Despite significant advances in water delivery and irrigation efficiency, many of California’s most productive farming regions increasingly face issues of water supply uncertainty, groundwater overdraft, nitrate contamination and declines in the health of California’s rivers and wetlands. With ever more variability in annual rainfall and snow accumulation predicted, there is an increased need for coordinated management of our water supplies.


Tracking Water Use in California’s Pajaro Valley

Farmers in the Salinas Valley measure soil moisture. Photo: Lisa Lurie.

Farmers in the Salinas Valley measure soil moisture. Photo: Lisa Lurie.

California’s Pajaro Valley, spanning the Santa Cruz-Monterey County line and home to some of the most productive farmland in the nation, is largely dependent on groundwater for its farming and urban needs. The region’s underground aquifer is annually overdrawn by 12,000 acre-feet, equivalent to about 600 Olympic-sized swimming pools.

Decades of groundwater pumping in excess of natural replenishment have resulted in a diminishing groundwater supply. One unfortunate result is the spread of saltwater from the Monterey Bay into the aquifer, which impairs drinking water quality for residents and becomes unsuitable for crop production.

To tackle the water issues in the Pajaro Valley, Sustainable Conservation is partnering with local water management agencies, industry leaders, conservation organizations and farmers to identify incentives to encourage farmers to deploy new technologies that improve water and fertilizer efficiency.

We’ve teamed up with Driscoll’s Berries and the Resource Conservation District of Santa Cruz County to develop and test a combination of performance-based measures. These measures help producers gauge the amount of water used against how much water their crops actually need.

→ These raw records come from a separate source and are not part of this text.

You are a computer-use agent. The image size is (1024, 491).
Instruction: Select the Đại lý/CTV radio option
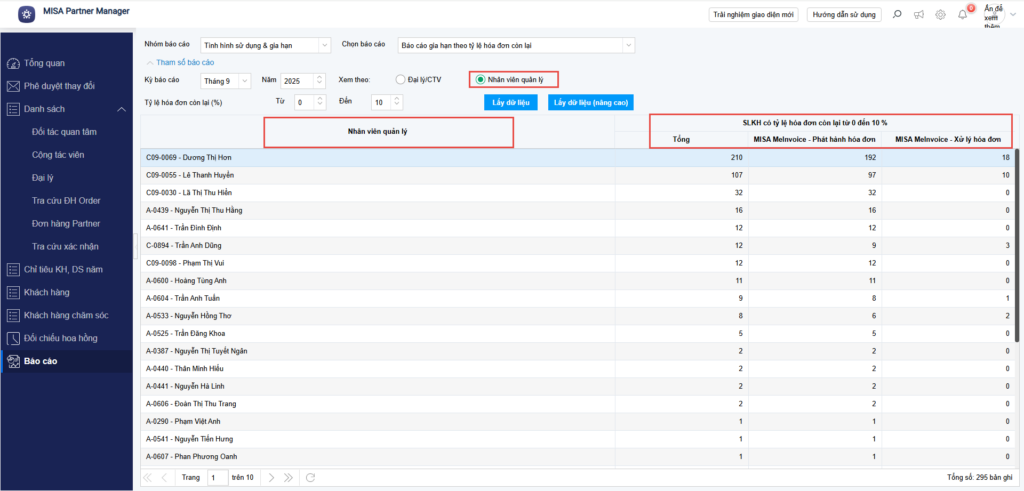pos(401,79)
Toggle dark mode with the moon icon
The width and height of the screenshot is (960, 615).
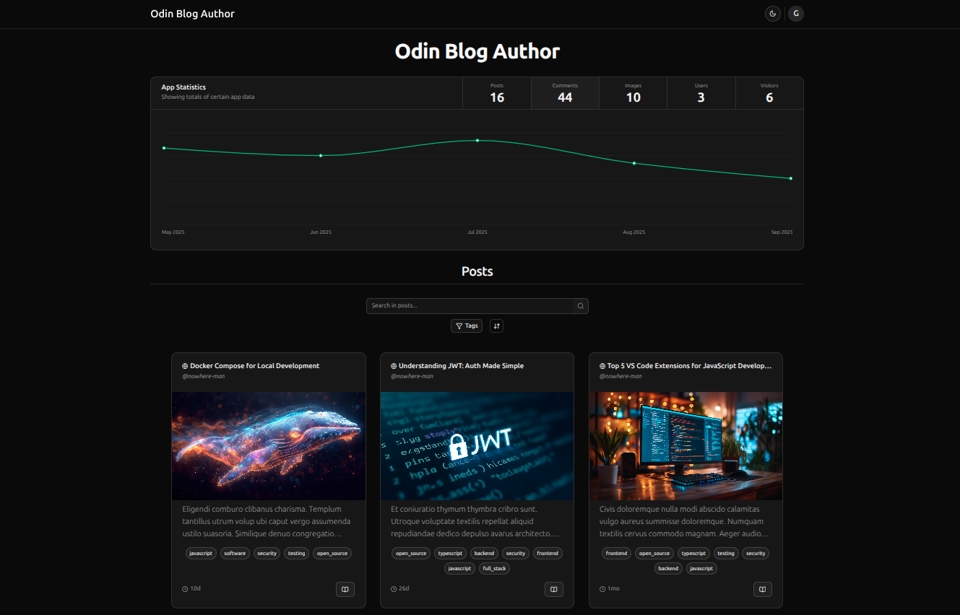coord(771,13)
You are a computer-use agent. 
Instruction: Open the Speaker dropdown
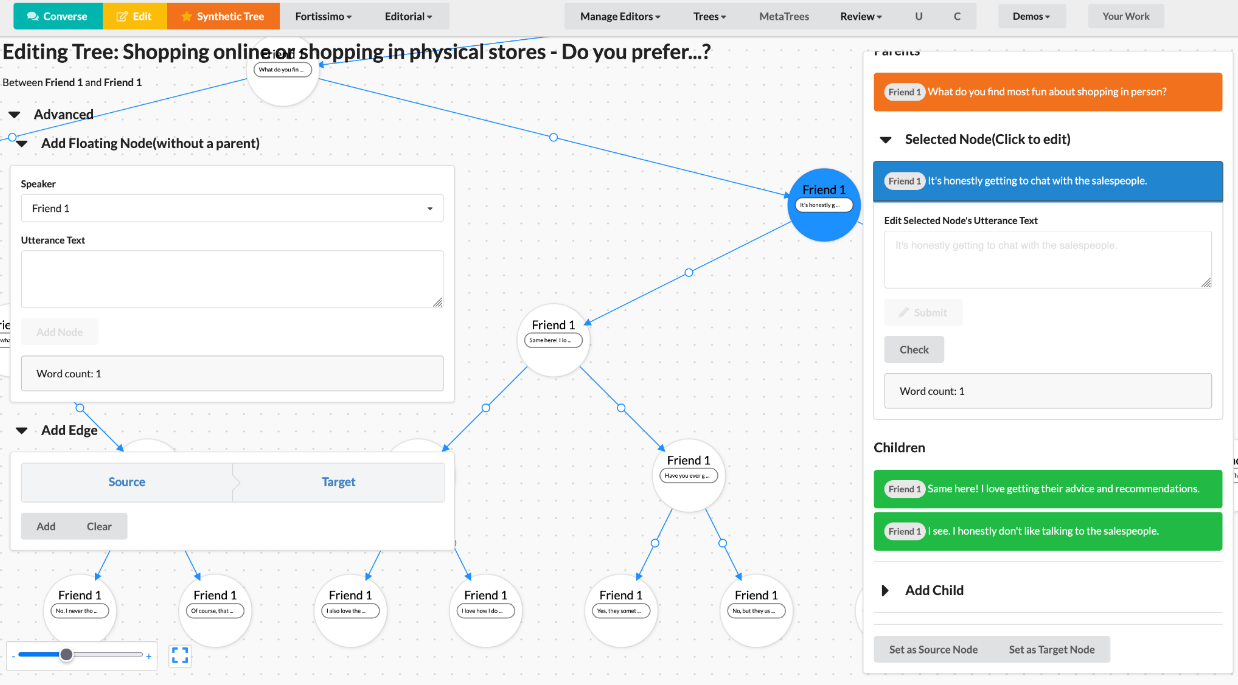[x=232, y=208]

Access to this information is integral in helping producers more efficiently manage their water use, while improving crop yields and quality. Tracking water and nutrient efficiency also helps growers provide sustainability reporting to produce buyers and water quality regulators.

The performance measures Sustainable Conservation promotes have been tested over the past two years across a number of strawberry farms. Scaling our solution involves conducting an economic evaluation of the cost savings realized by growers who are able to measure water and nutrient efficiency.

Driscoll’s is leading the charge to encourage and support strawberry growers to track water and nutrient use as a way to improve crop production, conserve water and protect the environment. The hope is to reduce farming’s water use in the region by 30%, or 5,000 acre-feet, which will also help keep the region’s streams and groundwater free of nitrates that are often flushed out of fields by inefficient irrigation.

Scaling Our Solution

Although the Pajaro Valley watershed is only 120 square miles, the lessons learned have prepared us to adapt the performance measures for vegetable production and expand into the nearby Salinas Valley, as well as other coastal areas facing similar water supply and quality issues. We have initiated a partnership with the Stewardship Index for Specialty Crops to test our performance metrics with lettuce growers in partnership with the Natural Resources Conservation Service (NRCS) and the Resource Conservation District of Monterey County.